Wendy’s could consider M&A to bolster Europe entry, CEO says

04 December 2019 - 08:55 am UTC

by Dayna Fields in Los Angeles

  • Dinner concepts may be complementary


  • Could partner with PE to accelerate global expansion


The Wendy's Company could consider M&A opportunities in Europe if a deal were to bolster its upcoming expansion throughout the continent, CEO Todd Penegor told this news service.


The US-based company is entering the UK marketplace in 2020 with an eventual 20 corporate-owned units and an eye to then enter Spain, Portugal, France and Germany, said Penegor on the sidelines of the recent Restaurant Finance & Development Conference in Las Vegas.


In a 6 November earnings call, the CEO counted expansion into Europe as one of its three major growth goals for 2020, noting that it aims to open 1,500 international units by 2024.


Launching a breakfast menu in 1Q20 as well as increasing digital sales are its other two organic growth goals, he said on that call.


At the conference, Penegor stressed that Wendy’s is currently focused on its organic growth strategy and not M&A.


But in response to the possibility of making acquisitions abroad, Penegor told Mergermarket that Wendy’s could consider acquiring a franchised restaurant brand in Europe if the deal accelerated its expansion on that continent.


An ideal acquisition target must complement and not compete with its lunch menu or real estate, Penegor told Mergermarket, noting dinner concepts could be of interest.

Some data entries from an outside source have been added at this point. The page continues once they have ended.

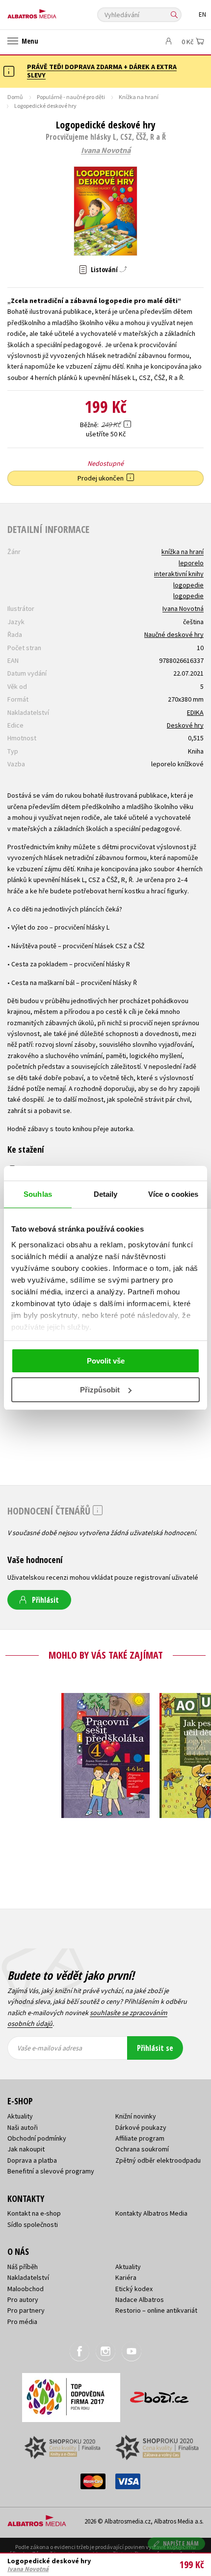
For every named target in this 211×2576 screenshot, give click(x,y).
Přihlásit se (155, 2048)
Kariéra (125, 2277)
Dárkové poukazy (140, 2127)
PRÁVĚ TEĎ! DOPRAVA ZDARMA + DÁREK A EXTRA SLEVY (102, 70)
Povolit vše (106, 1361)
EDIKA (195, 712)
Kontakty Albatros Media (151, 2213)
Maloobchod (25, 2288)
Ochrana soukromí (142, 2149)
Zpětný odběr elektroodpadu (158, 2160)
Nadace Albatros (139, 2299)
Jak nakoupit (26, 2149)
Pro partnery (26, 2310)
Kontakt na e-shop (34, 2213)
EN (202, 14)
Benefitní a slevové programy (50, 2171)
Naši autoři (22, 2127)
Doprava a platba (32, 2160)
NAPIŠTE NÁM (181, 2543)
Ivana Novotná (106, 150)
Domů (15, 97)
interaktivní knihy (179, 573)
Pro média (22, 2321)
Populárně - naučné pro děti (71, 97)
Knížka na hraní (138, 97)
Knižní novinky (135, 2116)
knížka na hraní (182, 551)
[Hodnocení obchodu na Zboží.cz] (159, 2394)
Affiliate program (139, 2138)
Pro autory (22, 2299)
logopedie (188, 585)
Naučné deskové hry (174, 634)
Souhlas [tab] (38, 1194)
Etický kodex (134, 2288)
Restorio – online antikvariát (156, 2310)
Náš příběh (22, 2266)
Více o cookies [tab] (173, 1194)
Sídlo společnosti (32, 2224)
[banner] (51, 11)
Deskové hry (185, 725)
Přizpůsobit (100, 1390)
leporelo (191, 562)
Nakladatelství (28, 2277)
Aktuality (20, 2116)
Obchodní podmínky (36, 2138)
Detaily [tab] (106, 1194)
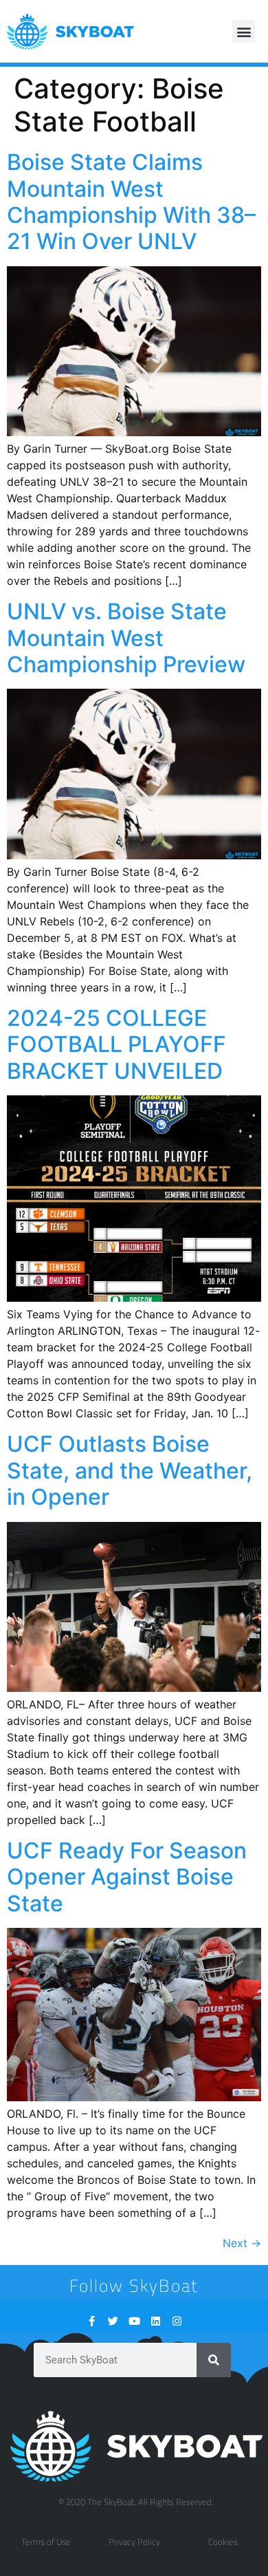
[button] (243, 31)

It is flexible with its parameters, though, due to the untapped territory that needs to be covered in Europe, he said.


“I’d be hard-pressed to think about a brand that works for us internationally,” he said, “but if it helped us create scale to take along the Wendy’s brand, that is something that would be worth looking at.”

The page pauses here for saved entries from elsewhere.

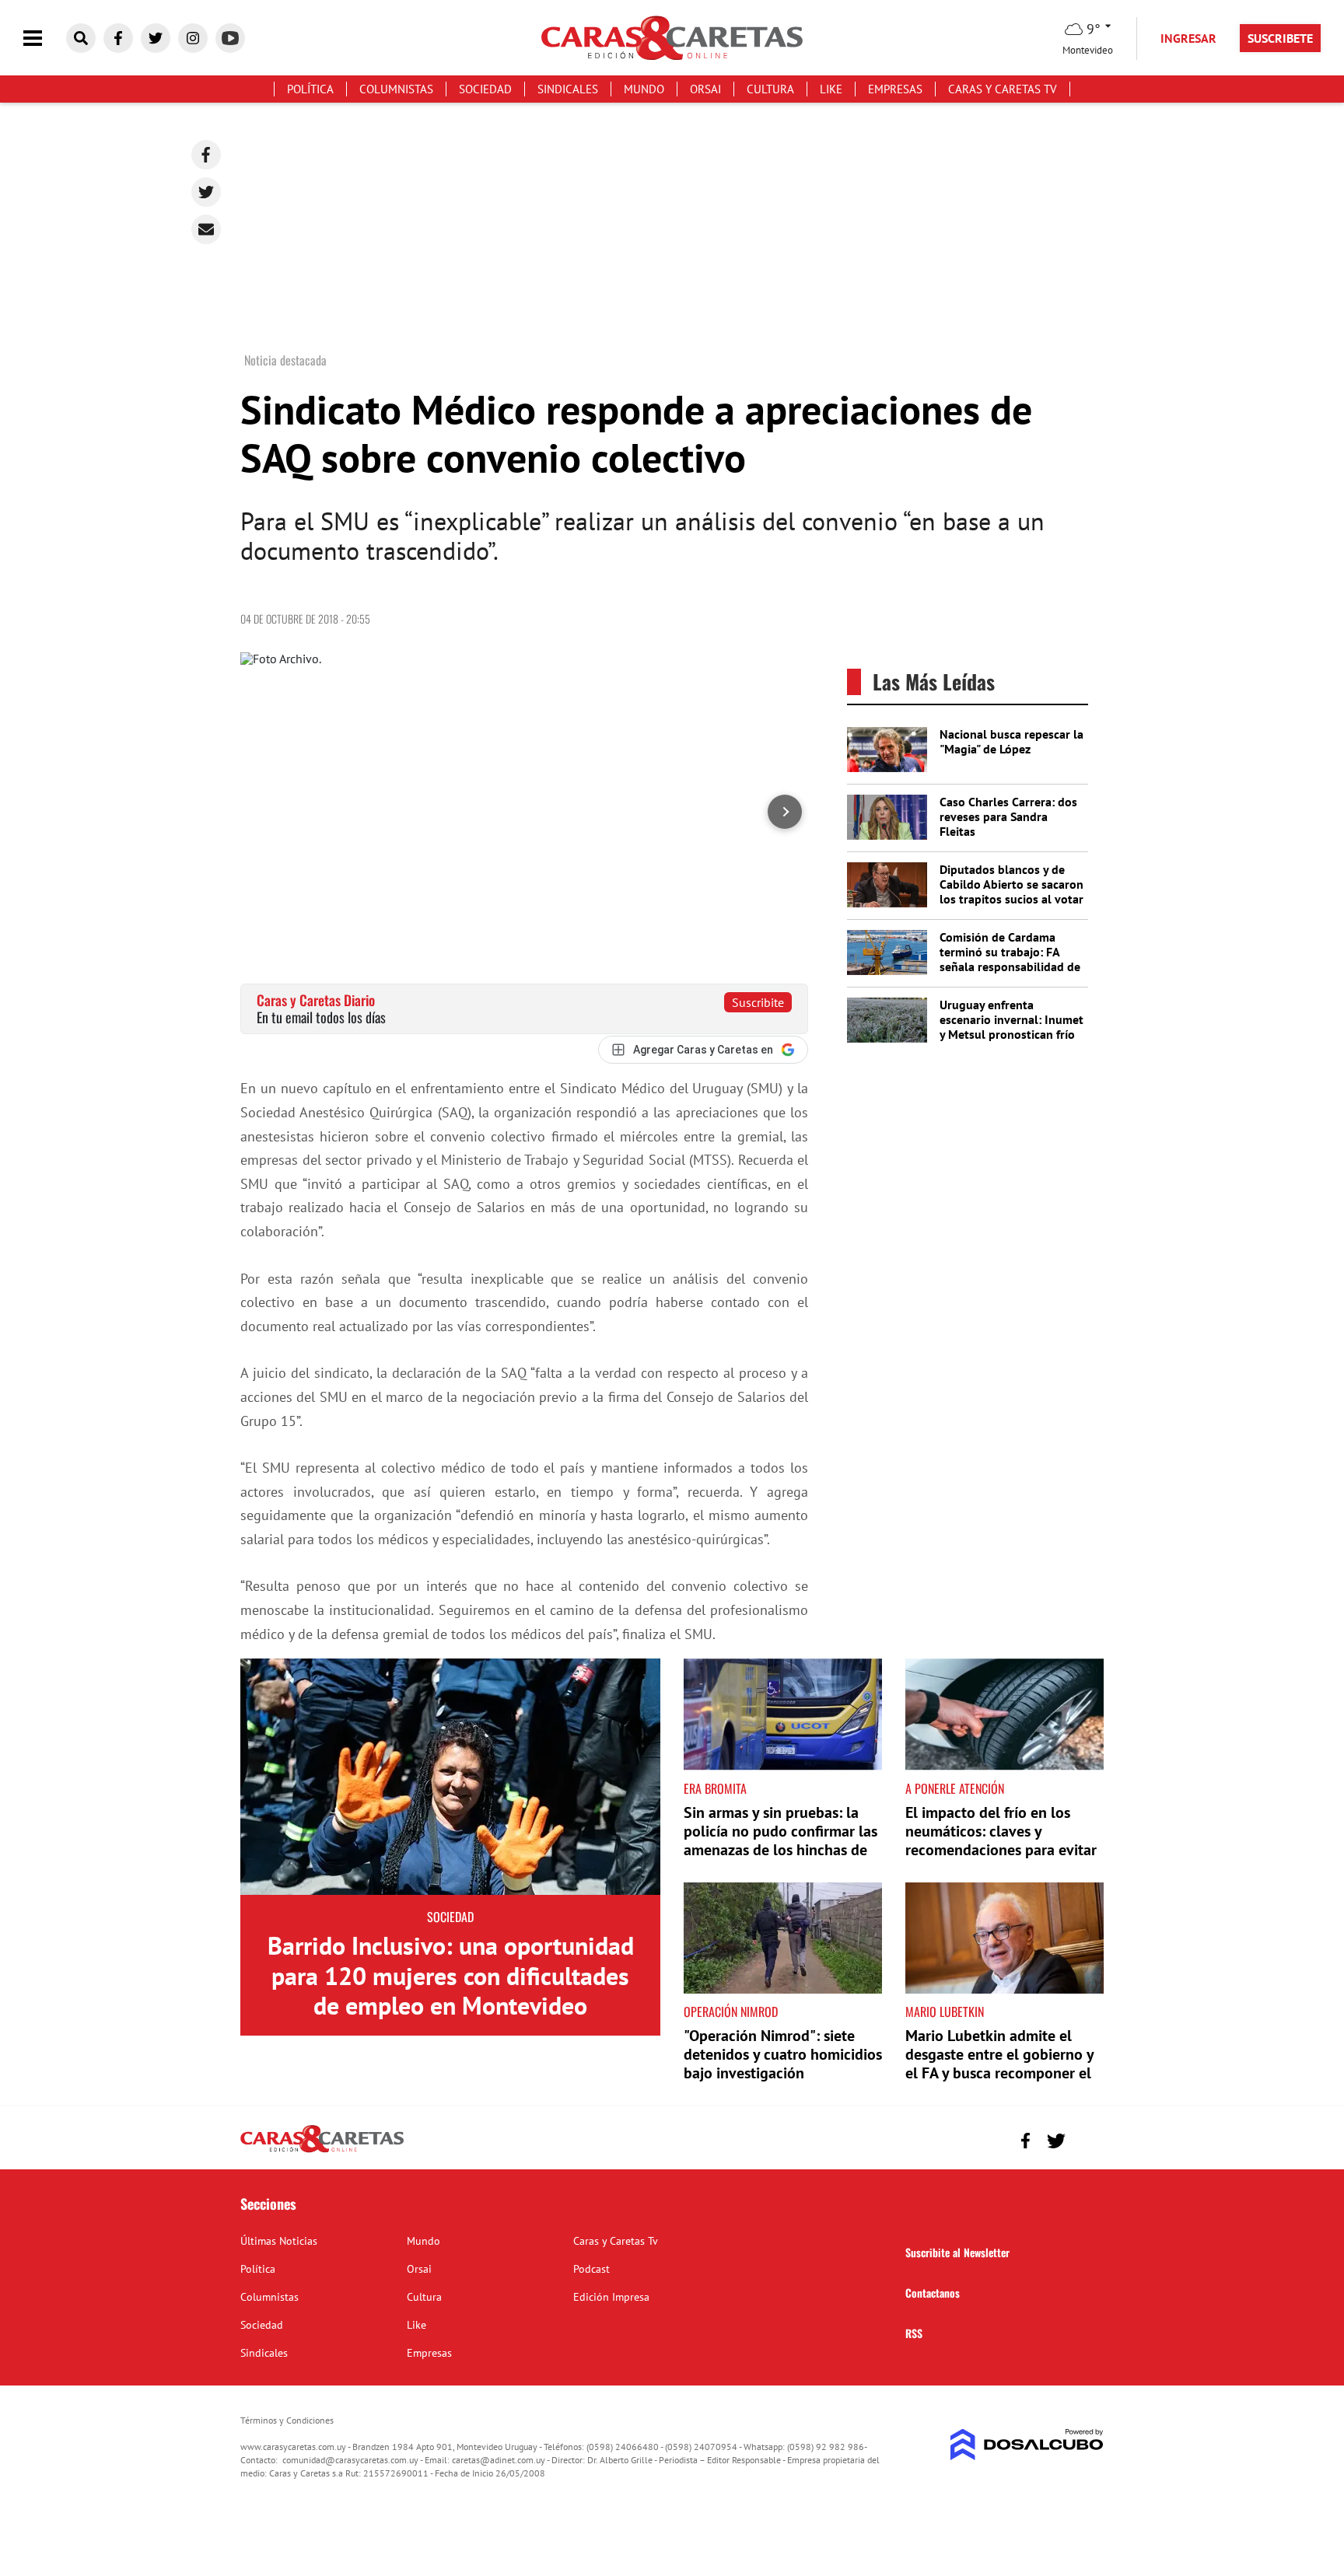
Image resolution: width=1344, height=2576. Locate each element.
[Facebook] (206, 155)
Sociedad (485, 89)
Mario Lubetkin (944, 2011)
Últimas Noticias (278, 2241)
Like (831, 89)
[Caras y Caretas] (322, 2151)
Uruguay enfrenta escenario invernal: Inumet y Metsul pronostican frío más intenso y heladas (1011, 1027)
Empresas (895, 89)
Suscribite (758, 1002)
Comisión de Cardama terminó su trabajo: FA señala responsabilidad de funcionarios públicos (1010, 959)
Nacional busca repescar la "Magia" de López (1011, 741)
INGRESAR (1188, 38)
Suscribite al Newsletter (957, 2252)
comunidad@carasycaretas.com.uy (350, 2460)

Competitors that already have a strong presence in Europe include Burger King, owned by Restaurant Brands InternationalMcDonald’s; and KFC, owned by YUM Brands, Penegor said at the conference.


When asked about the possibility of making a US acquisition, Penegor said its non-compete criteria would be more stringent to avoid cannibalizing existing franchisees. Dinner concepts could again be of interest, he noted.


Last year, Wendy’s reportedly engaged in brief preliminary talks to acquire the Papa John’s pizza franchise, according to a July 2018 Wall Street Journal report.


In August that year, in a bid to monetize an investment and focus on future growth of the Wendy’s brand, Wendy’s sold its 12.3% stake in Arby’s parent company, Inspire Brands, to Roark Capital for USD 450m.


Tapping private equity for help


Now as it looks to scale across Europe, Wendy’s is interested in tapping private equity and family offices to help with the effort, Penegor told Mergermarket.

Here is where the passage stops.